Sigrid Ebert-Schmid, Heimatforscher Michael Kolinski und ein Vertreter des Historischen Vereins Foto: Ziechaus

In diesem Jahr feiert die Seelsorgeeinheit Kloster Wittichen das 700-jährige Bestehen des Klosters in dem engen Vortal in Schenkenzell. Heimatforscher Michael Kolinski blickte bei einem Vortrag auf die Historie des Klosters.

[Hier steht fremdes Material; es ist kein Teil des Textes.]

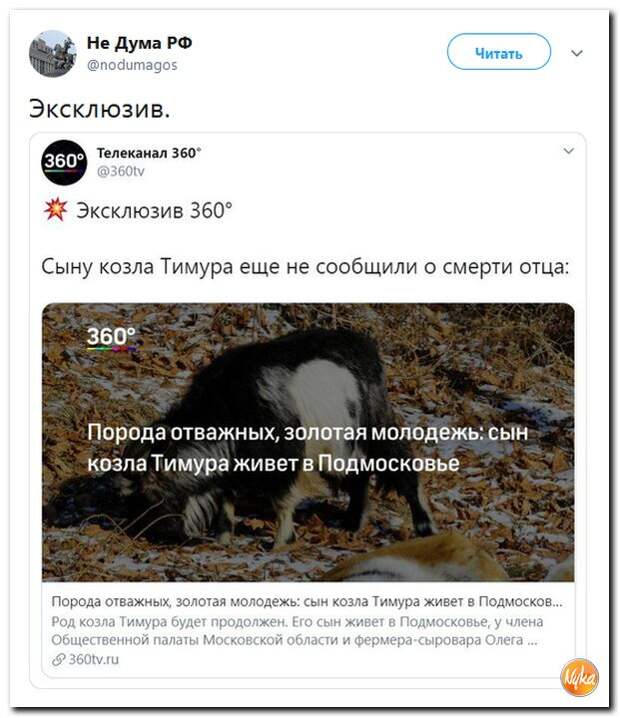Click the red explosion emoji icon
Screen dimensions: 620x718
[55, 210]
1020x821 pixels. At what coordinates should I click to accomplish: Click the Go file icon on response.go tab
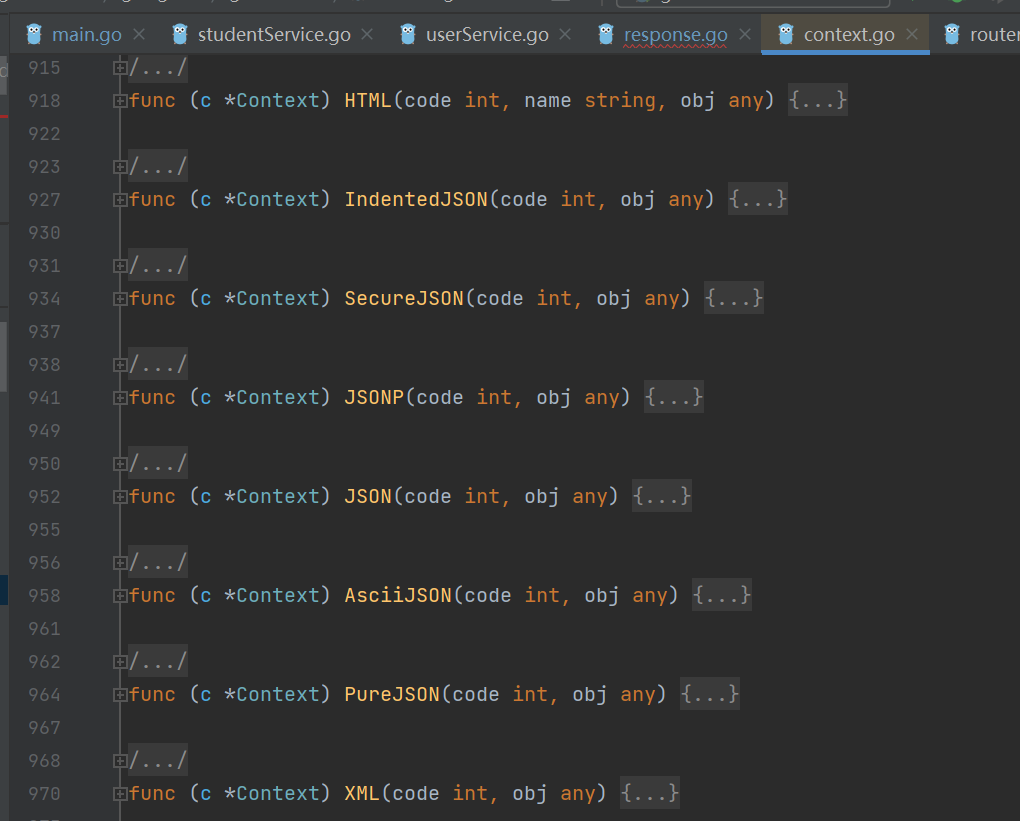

In einem Vortrag des Historischen Vereins Mittelbaden stellte Heimatforscher Michael Kolinski aus Hausach die wechselvolle Geschichte des Klosters im voll besetzten Klostersaal im Langenbau vor. Der Historiker hatte die spärlichen Aufzeichnungen und Berichte aufgearbeitet und konnte für 1324 die Gründung einer Klause durch Luitgard unterhalb der aufgelassenen Burg Wittichenstein feststellen.

 

Ein Jahr später wurde die einfache Klause mit 33 Schwestern geweiht, brannte aber schon 1327 nieder. Die Bauerntochter Luitgard hatte schon 20 Jahre im Beginenkloster Oberwolfach gedient, als sie den göttlichen Auftrag erhielt, in einer Wüste ein Haus für Gott zu bauen. Im unerschlossenen Schwarzwald fand sie ihre Einöde oder Wüste in den für den Bergbau abgeholzten Hängen um die Burg Wittichenstein.

Mit Unterstützung der Fürsten von Geroldseck und der Königin Agnes aus Ungarn konnte sie die erste Klause bauen, die dann auch die päpstliche Bestätigung erhielt. Um 1330 wurde mit Almosen eine Klosterkirche gebaut und geweiht, in der unter der Empore die Grabanlage von Luitgard liegt. Die Klostergründerin starb am 16. Oktober zwischen 1347 und 1349, wobei das Todesjahr ungeklärt ist.

Grablege für Adlige

Seit 1339 wurde das Kloster auch als Grablege für Adlige genutzt, wie verschiedene Grabplatten und Wappen von Adelshäusern wie Geroldseck und Urslingen zeigen. Einschränkungen gab es durch die Reformation und Plünderungen und Brände im 30-jährigen Krieg. Als 1629 ein Franziskanerpater den Sarg von Luitgard öffnete, fand er neben dem verwesten Leichnam in der intakten Hirnschale „das ganz frische Hirn“, wie in einem Protokoll festgehalten wurde. Diese Kunde verbreitete sich sehr schnell und führte zur besonderen Verehrung von Luitgard bis hin zum Namenszusatz „selige“ und zu Wallfahrten zum Kloster.

Das Kloster Wittichen feiert in diesem Jahr 700-jähriges Bestehen. Foto: Ziechaus

Noch heute wird in Wittichen der Todestag am 16. Oktober als Luitgardtag gefeiert. Mit der Säkularisierung 1802 wurde das Kloster aufgehoben und aller Besitz und Grund ging an das Fürstenhaus Fürstenberg über. Die Nonnen durften noch im Langhaus wohnen, aber ein Teil der Gebäude wurde nach 1850 abgerissen bis auf die Kirche, das Langhaus und der Klosterstall. Der lange Bau wird heute als Gemeindehaus genutzt und von einer Einsiedlerin bewohnt.

Am Sonntag, den 13. Oktober, wird das Luitgardfest mit Andacht und einer Prozession in Wittichen gefeiert.